Werner Würger vom TSV Otterndorf

Es musste so kommen. Dass der 80 Jahre alte Werner Würger heute auf sagenhafte sieben Jahrzehnte fußballerisches Ehrenamt zurückblickt, dafür gibt es gleich zwei sehr gute Gründe. Grund 1: Bern. "Ich bin der Einzige aus meiner Klasse, der das Wunder von Bern gesehen hat. Mein Vater war mit einer Familie befreundet, die hatten mit als erste im Dorf einen Fernseher. Am 4. Juli 1954 räumten die ihr Wohnzimmer und Schlafzimmer leer und borgten von überall Stühle. Einige saßen auch noch oben auf dem Kachelofen. Ich war zehn und lag auf dem Boden direkt vor dem Fernseher."

Grund 2: Die Schiene. "Als Kind musste ich eine Schiene tragen und wurde in der Schule gehänselt. Nie zog ich eine kurze Hose an. Irgendwann war der Fuß in die richtige Stellung gewachsen und ich durfte ins Tor. Ich habe mir damals selbst versprochen, mich später im Kinderfußball einzubringen." Und nicht nur da. Rund 2600 Spiele hat er als Schiedsrichter geleitet.

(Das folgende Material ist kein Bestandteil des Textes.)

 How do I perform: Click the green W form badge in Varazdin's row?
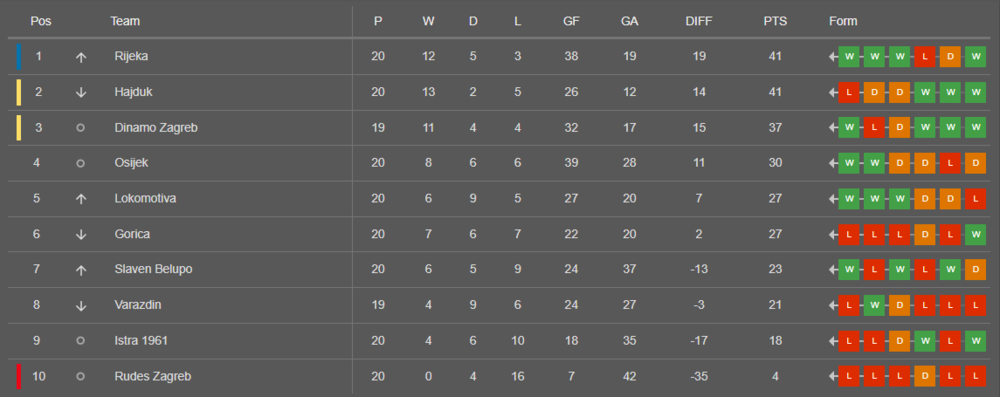pos(874,305)
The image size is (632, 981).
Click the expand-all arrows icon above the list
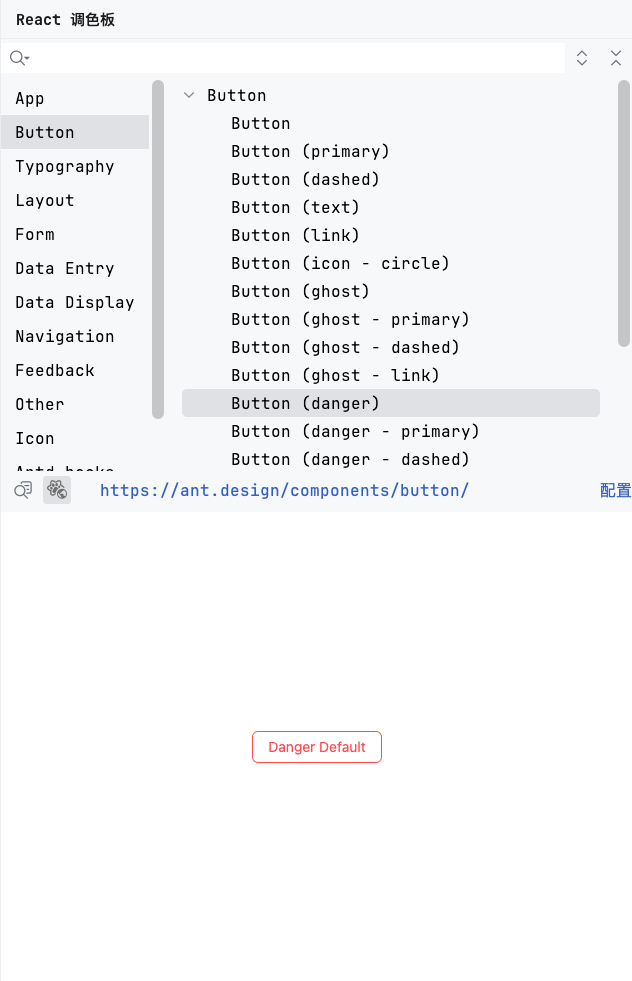pos(581,57)
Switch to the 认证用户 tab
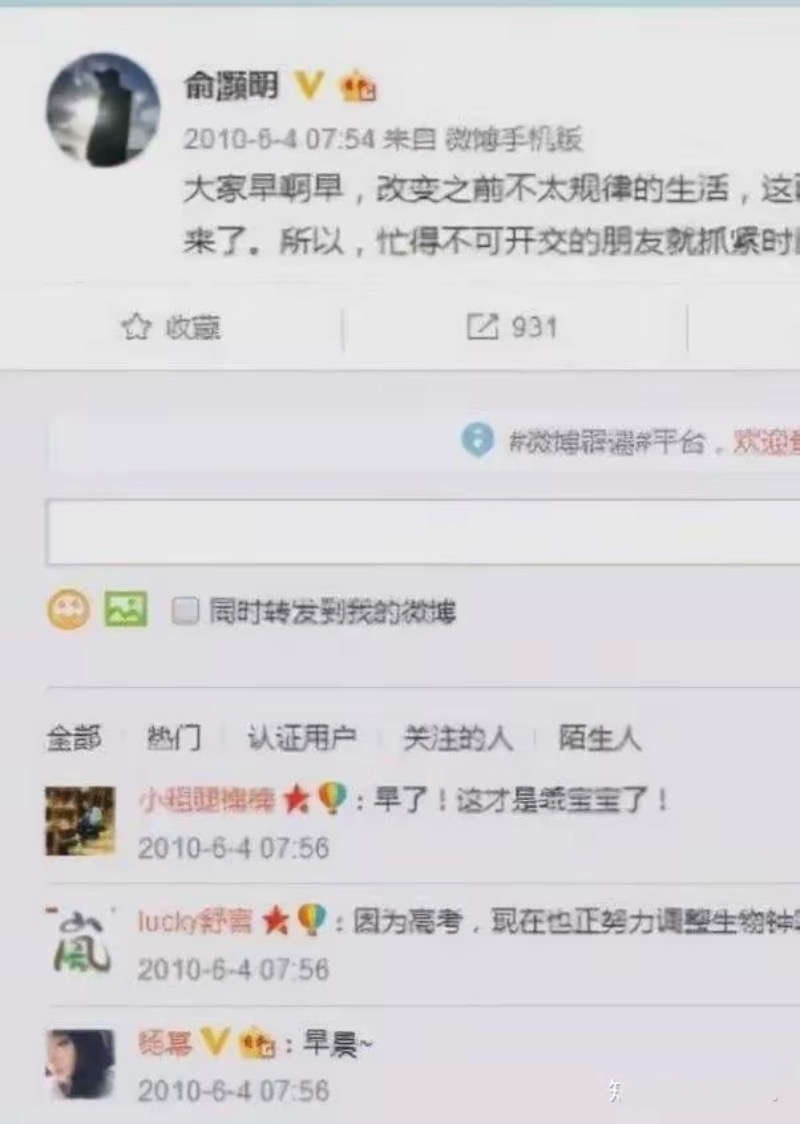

Ihm ist es zu verdanken, dass André Hahn zum Fußball kam. Der hatte seinem Vater versprochen, dass er Handball spielen wird, doch nach einer einzigen Trainingseinheit bei Werner Würger rief der damals sechsjährige André quer durch die Halle seiner Mutter zu, er wolle nun doch beim Fußball bleiben. Hahn sollte rund 250 Bundesligaspiele absolvieren. Er war der erste Nationalspieler des FC Augsburg nach Helmut Haller.

Ruben Döring vom SV Darmstadt 98

Der 30-jährige Ruben Döring hat über die vergangenen acht Jahre wahrscheinlich einer der größten ID-Mannschaft Deutschlands aufgebaut. IQ 72 oder drunter, aber auch Fußballer*innen mit einer Trisomie 21 lädt er ein, in Summe sind es 50 Menschen mit einer Beeinträchtigung. Trainiert wird in einem Leistungskader, einem Aufbaukader und einem Frauenteam.

Alles fing 2015 mit einem Gespräch unter Freunden im Stadion an und "gefühlt einen Tag später standen wir mit den ersten sechs Fußballern in der Halle". Dörings Fußballer*innen erlebten fast alle einen Boost des Selbstwertgefühls, weil sie auch mal außerhalb einer WfB oder der Diakonie Fußball spielen können. Nachdem man die ersten Jahre bei einem Gesundheitsverein trainierte, nahmen ihn vor drei Jahren die Lilien auf. Seit 2021 sind Döring und seine Teams eine Abteilung beim SV Darmstadt 98. Und alle loben Ruben Döring als Organisationstalent, dem "kein Weg zu weit" sei. 

"Kein Geld der Welt könnte mir die Freude beim Ehrenamt ersetzen"

Drei Beispiele mitten aus dem Fußball-Ehrenamt. Warum also tut man sich das an? Gabi Straub sagt: "Kein Geld der Welt könnte mir die Freude beim Ehrenamt ersetzen." Werner Würger meint: "Mein Leben lang hat Gemeinschaft eine hohe Bedeutung." Und Ruben Döring ergänzt: "Wenn bei mir eine Spielerin oder ein Spieler das Tor macht, wird gejubelt wie in der Champions League."

Weil man jung bleibt. Weil man mitten im Leben steht. Weil man etwas zurückgeben kann. Nicht die schlechtesten Gründe, sich selbst ehrenamtlich bei einem der mehr als 24.000 Fußballvereine im Land einzubringen. Heute und in Zukunft: Es spricht viel für das Ehrenamt.